For a general phenotypic description and a discussion of genetic heterogeneity of EIEE, see EIEE1 (308350).

Clinical Features

Kurian et al. (2010) reported a boy, born of consanguineous parents from Bangladesh, who presented with seizures at age 10 weeks. Seizures were characterized by eye rolling, lip smacking, drooling and perioral cyanosis followed by tonic stiffening and flexion of arms and legs. At age 8 months, he developed refractory seizures and regression in all areas of development. By 13 months, EEG showed features of West syndrome, hypsarrhythmia, and generalized slowing, consistent with a diffuse encephalopathic process. He had no meaningful development, with poor visual fixation, severe head lag, axial hypotonia, and spastic quadriparesis. He died of infection at age 2.9 years.
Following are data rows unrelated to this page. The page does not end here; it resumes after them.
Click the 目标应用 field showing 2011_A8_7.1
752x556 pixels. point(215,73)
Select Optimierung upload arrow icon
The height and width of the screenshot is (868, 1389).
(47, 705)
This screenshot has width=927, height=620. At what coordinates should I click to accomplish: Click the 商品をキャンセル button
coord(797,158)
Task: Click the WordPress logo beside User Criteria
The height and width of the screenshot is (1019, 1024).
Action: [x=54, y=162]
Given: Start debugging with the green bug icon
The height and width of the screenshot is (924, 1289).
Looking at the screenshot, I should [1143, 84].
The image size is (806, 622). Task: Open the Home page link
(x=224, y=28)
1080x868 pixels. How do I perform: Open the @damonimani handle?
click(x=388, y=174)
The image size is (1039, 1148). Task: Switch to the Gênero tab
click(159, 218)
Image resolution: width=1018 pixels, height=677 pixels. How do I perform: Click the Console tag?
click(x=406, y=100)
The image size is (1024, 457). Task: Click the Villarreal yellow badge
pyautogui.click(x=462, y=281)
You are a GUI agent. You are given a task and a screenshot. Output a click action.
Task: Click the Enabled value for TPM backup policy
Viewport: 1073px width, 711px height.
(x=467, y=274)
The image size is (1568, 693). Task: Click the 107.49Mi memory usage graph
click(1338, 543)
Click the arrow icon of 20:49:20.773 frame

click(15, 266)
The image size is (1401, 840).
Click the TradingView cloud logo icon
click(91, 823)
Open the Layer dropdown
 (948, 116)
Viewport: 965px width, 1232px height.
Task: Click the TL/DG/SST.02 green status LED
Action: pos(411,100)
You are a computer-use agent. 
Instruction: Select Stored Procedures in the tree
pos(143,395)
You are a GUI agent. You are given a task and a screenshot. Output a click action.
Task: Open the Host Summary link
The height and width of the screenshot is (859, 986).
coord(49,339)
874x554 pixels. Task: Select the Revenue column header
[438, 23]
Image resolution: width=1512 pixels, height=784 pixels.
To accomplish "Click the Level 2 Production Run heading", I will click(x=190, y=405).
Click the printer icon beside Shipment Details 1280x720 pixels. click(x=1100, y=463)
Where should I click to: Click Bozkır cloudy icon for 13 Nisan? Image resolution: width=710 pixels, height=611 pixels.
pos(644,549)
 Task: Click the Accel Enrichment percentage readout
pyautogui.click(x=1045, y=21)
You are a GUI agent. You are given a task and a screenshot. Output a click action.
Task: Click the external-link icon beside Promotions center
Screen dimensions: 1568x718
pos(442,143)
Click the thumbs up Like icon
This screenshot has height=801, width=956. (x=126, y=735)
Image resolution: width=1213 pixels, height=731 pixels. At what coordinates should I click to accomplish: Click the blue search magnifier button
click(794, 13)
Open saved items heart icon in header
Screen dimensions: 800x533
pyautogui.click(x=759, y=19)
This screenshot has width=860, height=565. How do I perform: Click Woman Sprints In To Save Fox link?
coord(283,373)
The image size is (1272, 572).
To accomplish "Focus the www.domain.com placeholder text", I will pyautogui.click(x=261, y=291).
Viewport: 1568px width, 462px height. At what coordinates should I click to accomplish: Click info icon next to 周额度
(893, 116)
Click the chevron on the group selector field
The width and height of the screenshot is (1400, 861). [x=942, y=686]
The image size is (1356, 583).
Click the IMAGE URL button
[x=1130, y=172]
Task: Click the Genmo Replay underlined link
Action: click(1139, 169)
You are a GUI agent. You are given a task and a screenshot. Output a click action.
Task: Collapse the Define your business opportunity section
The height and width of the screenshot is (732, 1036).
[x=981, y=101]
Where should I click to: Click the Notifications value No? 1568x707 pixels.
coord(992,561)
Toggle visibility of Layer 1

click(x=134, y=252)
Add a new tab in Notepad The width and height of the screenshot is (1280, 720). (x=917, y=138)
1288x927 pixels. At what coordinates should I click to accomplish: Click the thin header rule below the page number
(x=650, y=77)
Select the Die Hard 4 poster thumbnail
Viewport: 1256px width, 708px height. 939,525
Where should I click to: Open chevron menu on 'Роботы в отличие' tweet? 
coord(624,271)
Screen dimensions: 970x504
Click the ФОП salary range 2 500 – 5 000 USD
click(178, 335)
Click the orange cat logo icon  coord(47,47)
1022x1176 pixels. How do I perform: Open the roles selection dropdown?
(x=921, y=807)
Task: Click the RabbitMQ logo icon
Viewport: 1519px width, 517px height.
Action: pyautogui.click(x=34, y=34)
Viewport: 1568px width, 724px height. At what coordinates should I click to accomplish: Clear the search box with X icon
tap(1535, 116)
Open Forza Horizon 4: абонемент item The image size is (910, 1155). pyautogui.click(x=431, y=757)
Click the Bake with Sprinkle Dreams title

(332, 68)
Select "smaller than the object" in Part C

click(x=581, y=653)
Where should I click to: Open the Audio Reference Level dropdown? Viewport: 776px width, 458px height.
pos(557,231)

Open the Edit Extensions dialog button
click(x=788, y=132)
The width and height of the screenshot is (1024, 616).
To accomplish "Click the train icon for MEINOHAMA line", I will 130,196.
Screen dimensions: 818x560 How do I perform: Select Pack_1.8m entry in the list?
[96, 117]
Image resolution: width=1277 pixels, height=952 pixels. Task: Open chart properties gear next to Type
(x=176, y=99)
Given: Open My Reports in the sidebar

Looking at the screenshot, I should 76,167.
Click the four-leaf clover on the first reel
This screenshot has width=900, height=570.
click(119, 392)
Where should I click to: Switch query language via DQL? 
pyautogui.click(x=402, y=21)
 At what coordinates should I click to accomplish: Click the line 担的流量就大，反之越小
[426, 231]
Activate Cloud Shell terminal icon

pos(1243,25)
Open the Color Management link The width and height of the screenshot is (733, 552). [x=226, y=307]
Poduri et al. (2012) reported a boy, born of consanguineous Palestinian parents, with EIEE12 manifest clinically as malignant migrating partial seizures in infancy (MMPSI). The patient had onset of focal seizures at age 6 months and thereafter showed developmental regression. Symptoms included perioral cyanosis, limpness, mouth automatisms, eyelid fluttering, and eye deviation. He had marked hypotonia, made only gutteral sounds, and did not fix or follow objects. EEG showed multifocal interictal spikes and abundant seizures arising from both hemispheres and showing migration from one hemisphere to another within a seizure. He had multiple seizures per day, and the seizures were refractory to treatment. Poduri et al. (2012) considered the disorder to be electroclinically distinct from that in the patient described by Kurian et al. (2010), who had a normal initial EEG and later developed hypsarrhythmia.

Molecular Genetics

By genomewide scanning of a patient with early infantile epileptic encephalopathy, Kurian et al. (2010) identified a homozygous 0.5-Mb deletion on chromosome 20p12 encompassing the promoter element and exons 1, 2, and 3 of the PLCB1 gene (607120.0001), resulting in loss of PLCB1 expression. No other coding genes were involved in the deletion, which was not found in 660 control chromosomes. The telomeric and centromeric genomic breakpoints were mapped to 8,034,442-8,034,510 bp and 8,520,654-8,520,722 bp, respectively. Each unaffected parent was heterozygous for the deletion.

In a patient, born of consanguineous Palestinian parents, with EIEE12 manifest clinically as malignant migrating partial seizures in infancy (MMPSI), Poduri et al. (2012) identified a homozygous 486-kb deletion on chromosome 20p12.3 encompassing the promoter region and exons 1, 2, and 3 of the PLCB1 gene. The deletion breakpoints were mapped to 8,094,049-8,094,072 to 8,580,261-8,580,284 (GRCh37). The breakpoints lie within 2 LINE nuclear elements and likely arose from nonallelic homologous recombination.